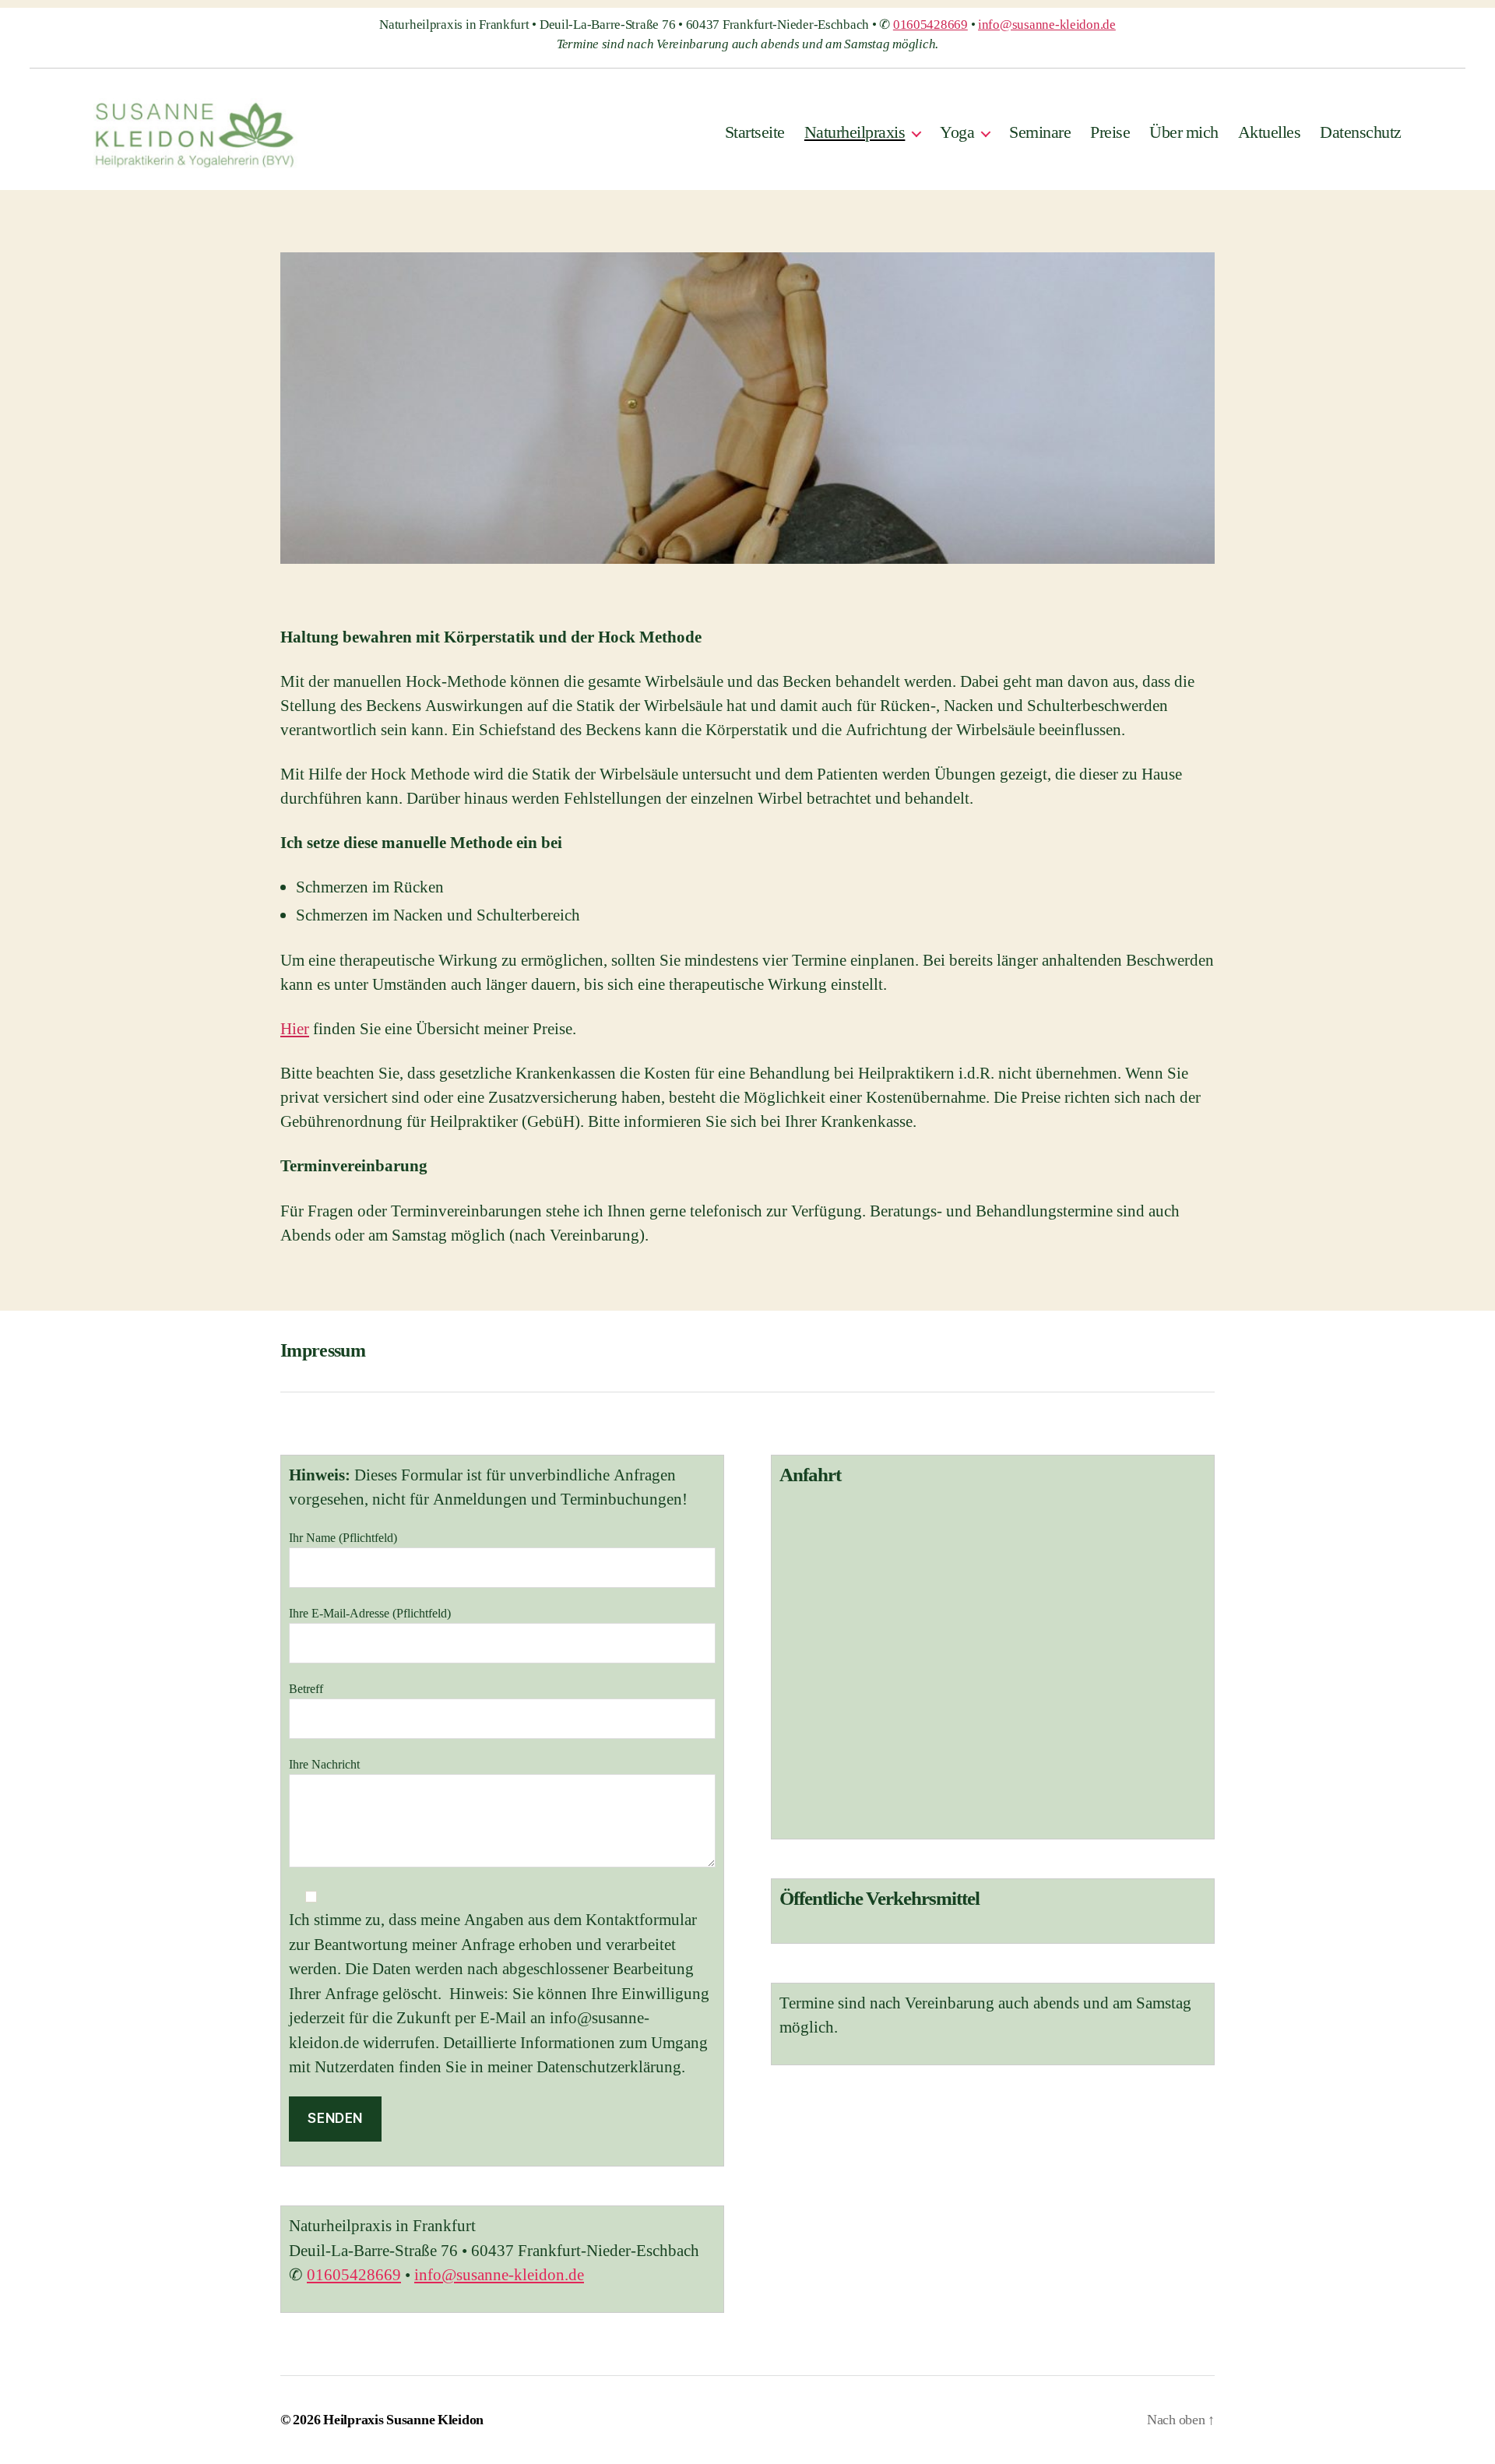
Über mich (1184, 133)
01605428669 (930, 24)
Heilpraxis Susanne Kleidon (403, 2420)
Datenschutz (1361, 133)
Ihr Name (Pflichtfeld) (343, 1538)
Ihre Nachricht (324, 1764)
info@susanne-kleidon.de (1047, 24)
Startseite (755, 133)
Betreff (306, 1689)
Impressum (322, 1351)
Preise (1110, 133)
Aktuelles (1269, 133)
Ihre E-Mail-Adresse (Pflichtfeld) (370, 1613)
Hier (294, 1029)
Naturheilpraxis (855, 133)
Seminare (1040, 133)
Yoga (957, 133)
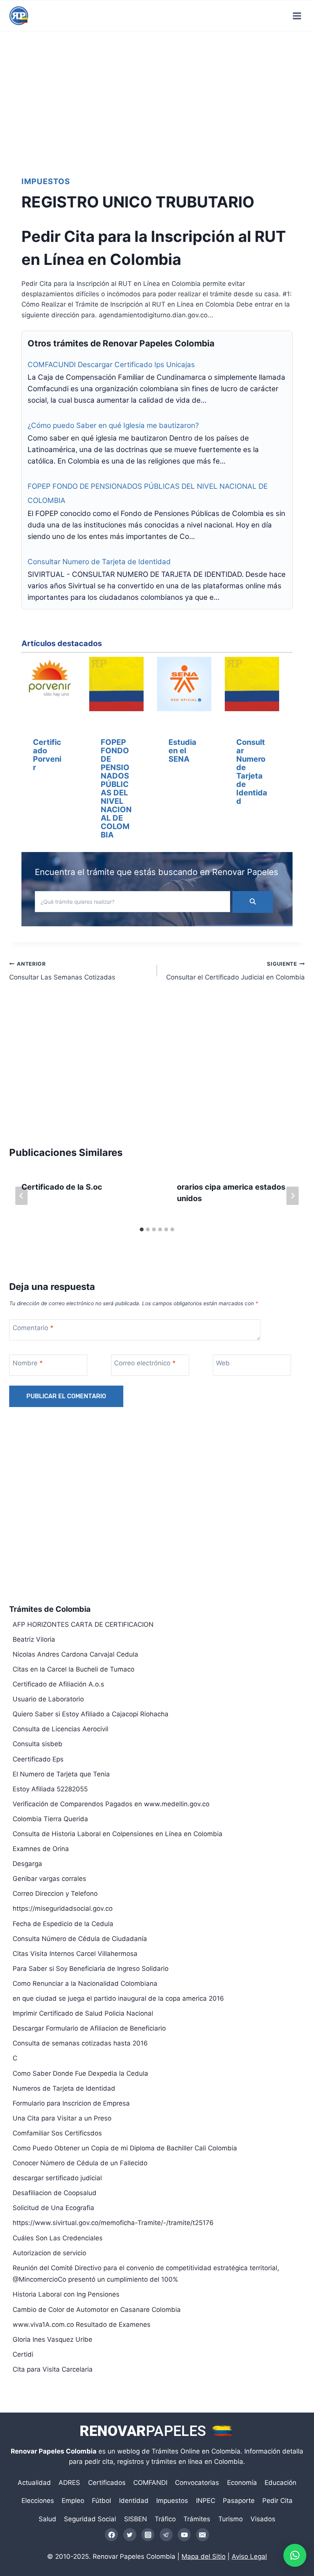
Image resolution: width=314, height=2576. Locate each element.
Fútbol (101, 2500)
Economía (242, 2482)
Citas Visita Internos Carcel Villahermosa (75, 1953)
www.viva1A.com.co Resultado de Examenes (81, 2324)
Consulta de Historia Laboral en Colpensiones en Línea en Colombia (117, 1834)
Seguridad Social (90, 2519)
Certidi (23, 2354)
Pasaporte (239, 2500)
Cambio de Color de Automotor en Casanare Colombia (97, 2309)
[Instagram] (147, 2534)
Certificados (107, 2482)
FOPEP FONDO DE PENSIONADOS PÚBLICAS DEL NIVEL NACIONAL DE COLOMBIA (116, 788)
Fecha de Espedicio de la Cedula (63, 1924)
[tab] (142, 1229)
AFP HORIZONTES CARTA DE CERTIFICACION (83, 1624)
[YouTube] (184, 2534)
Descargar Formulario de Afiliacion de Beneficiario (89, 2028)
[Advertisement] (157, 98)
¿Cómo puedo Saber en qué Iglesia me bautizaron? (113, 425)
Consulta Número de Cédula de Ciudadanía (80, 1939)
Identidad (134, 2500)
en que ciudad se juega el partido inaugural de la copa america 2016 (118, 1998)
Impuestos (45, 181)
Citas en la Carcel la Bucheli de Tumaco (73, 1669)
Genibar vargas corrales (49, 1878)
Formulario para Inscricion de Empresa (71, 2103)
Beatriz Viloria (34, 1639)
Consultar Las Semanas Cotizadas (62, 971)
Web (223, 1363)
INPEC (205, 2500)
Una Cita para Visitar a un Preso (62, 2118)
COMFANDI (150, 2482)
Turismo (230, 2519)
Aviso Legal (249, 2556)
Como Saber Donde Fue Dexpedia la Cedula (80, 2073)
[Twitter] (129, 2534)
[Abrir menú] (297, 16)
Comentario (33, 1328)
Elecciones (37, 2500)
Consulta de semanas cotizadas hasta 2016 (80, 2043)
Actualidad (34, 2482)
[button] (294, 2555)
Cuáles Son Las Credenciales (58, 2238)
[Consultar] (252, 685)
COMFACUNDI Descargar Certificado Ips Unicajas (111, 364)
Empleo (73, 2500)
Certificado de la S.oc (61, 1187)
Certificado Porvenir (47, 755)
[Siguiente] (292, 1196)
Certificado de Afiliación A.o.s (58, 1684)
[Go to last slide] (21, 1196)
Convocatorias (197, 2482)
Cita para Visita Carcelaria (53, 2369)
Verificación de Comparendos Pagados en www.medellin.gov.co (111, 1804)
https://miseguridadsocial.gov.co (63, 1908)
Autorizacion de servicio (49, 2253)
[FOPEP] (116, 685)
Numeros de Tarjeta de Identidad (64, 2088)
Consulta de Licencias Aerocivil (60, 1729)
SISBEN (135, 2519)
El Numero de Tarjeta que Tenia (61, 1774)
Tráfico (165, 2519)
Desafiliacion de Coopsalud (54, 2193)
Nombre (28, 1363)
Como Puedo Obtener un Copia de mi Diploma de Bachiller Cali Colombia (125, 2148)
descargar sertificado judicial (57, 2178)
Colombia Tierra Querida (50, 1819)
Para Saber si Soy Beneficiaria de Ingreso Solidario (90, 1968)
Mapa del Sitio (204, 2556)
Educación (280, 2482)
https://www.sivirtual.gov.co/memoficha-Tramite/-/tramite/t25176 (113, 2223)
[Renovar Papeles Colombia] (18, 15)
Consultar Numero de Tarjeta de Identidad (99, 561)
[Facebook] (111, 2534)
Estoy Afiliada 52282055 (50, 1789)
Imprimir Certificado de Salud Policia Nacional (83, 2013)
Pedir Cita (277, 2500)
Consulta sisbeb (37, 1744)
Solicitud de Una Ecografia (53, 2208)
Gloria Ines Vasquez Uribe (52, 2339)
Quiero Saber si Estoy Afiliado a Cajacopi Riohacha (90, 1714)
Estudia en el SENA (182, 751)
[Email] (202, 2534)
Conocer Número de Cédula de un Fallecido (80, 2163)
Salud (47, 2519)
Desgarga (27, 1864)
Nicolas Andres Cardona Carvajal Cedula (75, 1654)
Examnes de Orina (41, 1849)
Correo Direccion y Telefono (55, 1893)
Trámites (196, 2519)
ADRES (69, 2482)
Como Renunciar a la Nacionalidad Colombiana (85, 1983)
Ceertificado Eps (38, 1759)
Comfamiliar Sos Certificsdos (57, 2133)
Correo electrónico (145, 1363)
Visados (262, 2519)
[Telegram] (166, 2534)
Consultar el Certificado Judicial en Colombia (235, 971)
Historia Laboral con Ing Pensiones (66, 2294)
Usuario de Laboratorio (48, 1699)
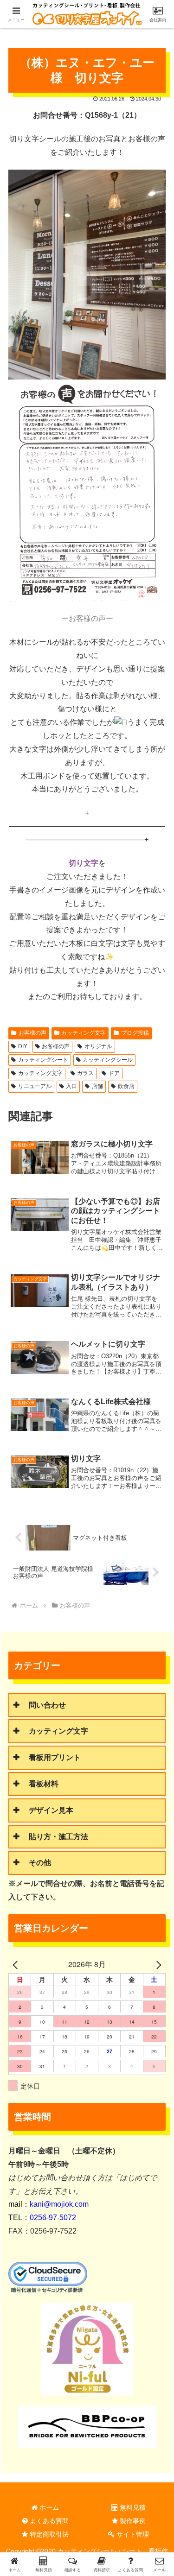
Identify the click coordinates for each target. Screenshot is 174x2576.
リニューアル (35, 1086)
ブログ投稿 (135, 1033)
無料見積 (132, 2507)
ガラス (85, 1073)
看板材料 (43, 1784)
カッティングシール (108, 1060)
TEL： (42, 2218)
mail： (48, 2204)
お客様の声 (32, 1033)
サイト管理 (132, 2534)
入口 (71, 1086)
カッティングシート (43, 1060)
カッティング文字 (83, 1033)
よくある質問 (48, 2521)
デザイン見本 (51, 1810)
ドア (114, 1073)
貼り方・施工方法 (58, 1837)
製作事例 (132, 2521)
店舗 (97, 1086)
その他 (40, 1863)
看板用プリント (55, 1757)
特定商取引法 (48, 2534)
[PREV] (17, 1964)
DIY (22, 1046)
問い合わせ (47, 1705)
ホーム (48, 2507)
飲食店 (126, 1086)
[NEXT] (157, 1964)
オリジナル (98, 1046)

Work item: Using the material above, please count the lines in which the word "https" occurs and give the number with nothing added.

Expected answer: 2